When it comes to the dynamics of shared accommodation among international students, preferences reflect a blend of cultural norms, financial considerations, and personal inclinations.

The report states: “Contrary to popular opinion that international

students prefer studio living, the data gathered in this survey actually illustrates a meagre 12% would choose to live alone.

“Often the booking cycle leaves those who book late with a lack of choice – and studios are often the product that is slowest to be booked (in some markets).

“This fits into the idea that sharing units of five is the

magic number, creating a sense of familiarity akin to family or close friendships.”

It adds that bathrooms are a key selling point for accommodation choice.

“Sharing a room to cut costs is gaining traction, especially among

international students”, it states.

“With this option prevalent in mainland Europe and America, the key lies in perfecting the allocation model and layout.

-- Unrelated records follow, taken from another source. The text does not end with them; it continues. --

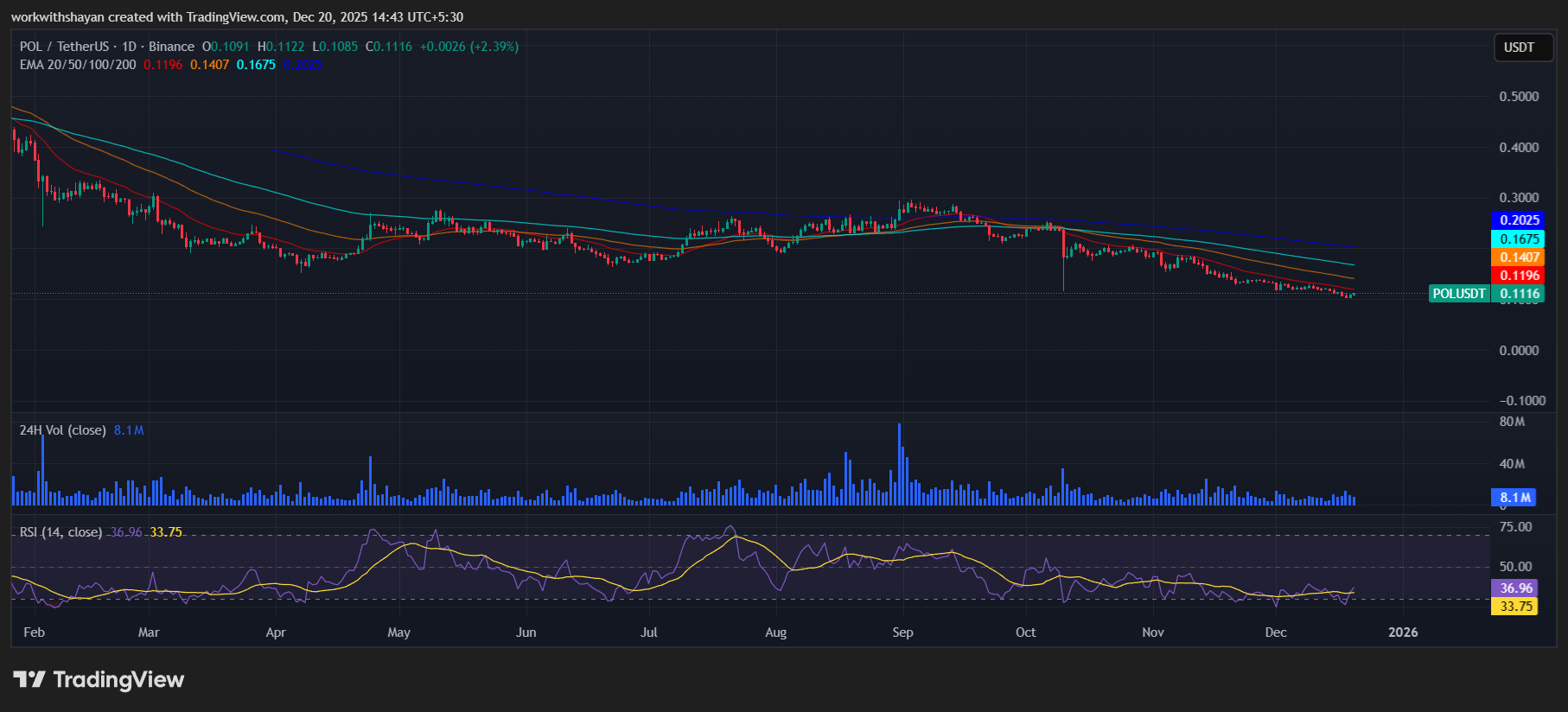Click the tallest volume bar near September
This screenshot has width=1568, height=712.
tap(899, 464)
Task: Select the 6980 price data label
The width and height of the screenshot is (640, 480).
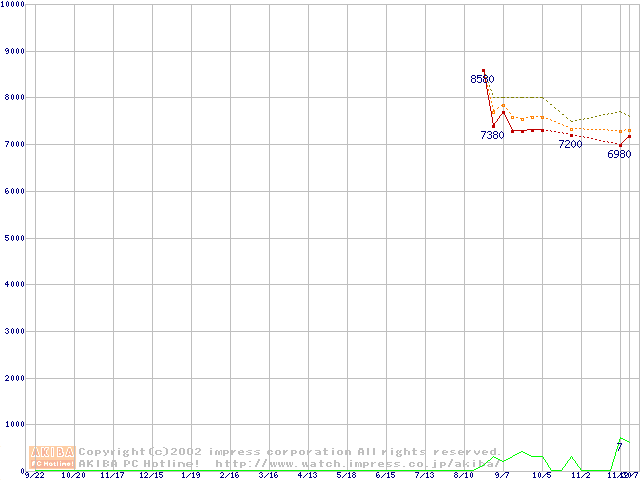Action: click(619, 155)
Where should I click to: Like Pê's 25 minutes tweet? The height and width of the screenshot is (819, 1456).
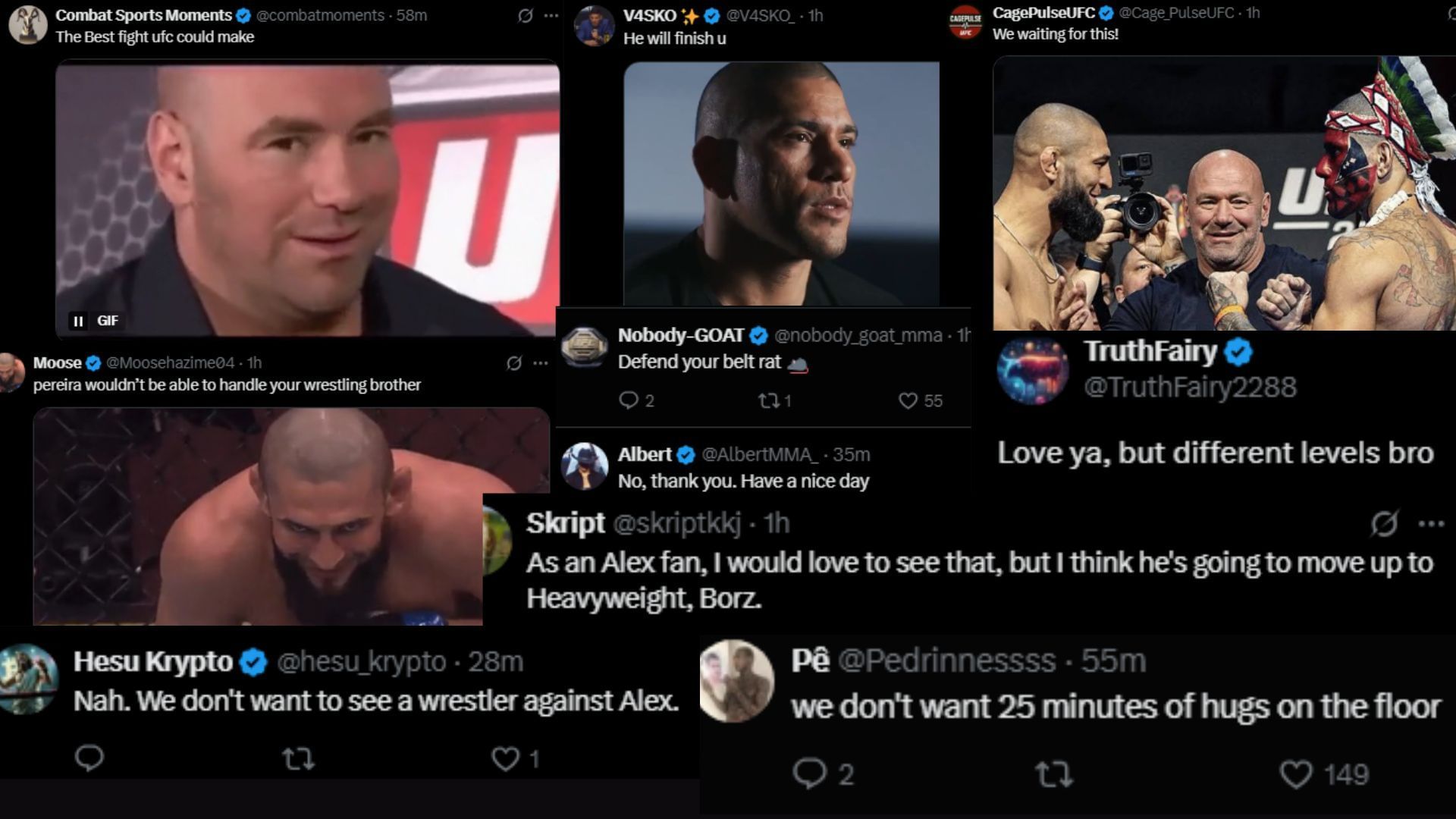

“This data shows the importance of product diversity. Sharing a bathroom en masse does not work, so a small number of rooms with a shared bathroom provides more-affordable options for those that are on a limited budget.”

Social events and community

Students arriving from abroad with a heightened desire to forge connections, have more of a need to engage in events organised by their student accommodation providers, according to the data.

Flexible spaces offering events such as film nights, cooking classes, and sports tournaments rank among the most-popular choices.

Gender and nationality also play a role, with females showing more interest in activities like yoga and cooking classes, while maoles lean towards sports teams and tournaments.

And African students display the highest levels of interest in hosted events.

The report advises: “The data reflects a desire for events that focus on self improvement and personal development, highlighting the need for flexible spaces that can accommodate a wide range of activities.”

Sustainable living

International students prioritise six key sustainability features when electing their accommodation to embrace and eco-friendly lifestyle:

  • Access to public transport (76%)
  • Good insulation (60%)
  • Smart technology (44%)
  • Organised recycling facilities (37%)
  • Environmentally-friendly flatmates (61%)
  • Solar panels (21%)bo

“Students are demonstrating a growing interest in sustainable living

and this is impacting their choice of accommodation,” the report states.

“Understanding their preferences and priorities in this regard is crucial for student accommodation providers striving to create environments that align with the values and expectations of their diverse resident population.”

In conclusion

The report concludes: “While students have booked student accommodation in their droves, with most global markets flourishing, we urge you to look to the future and look at whether

your portfolio can withstand a new type of customer?

“The evidence in this research points to a discerning cohort who, while they are living in their student accommodation across the world right now, are they thriving? Are they happy? And are their needs being met?

“It is within our gift as a sector to work together to understand local nuances, to segment the audience, and to forecast for the future.”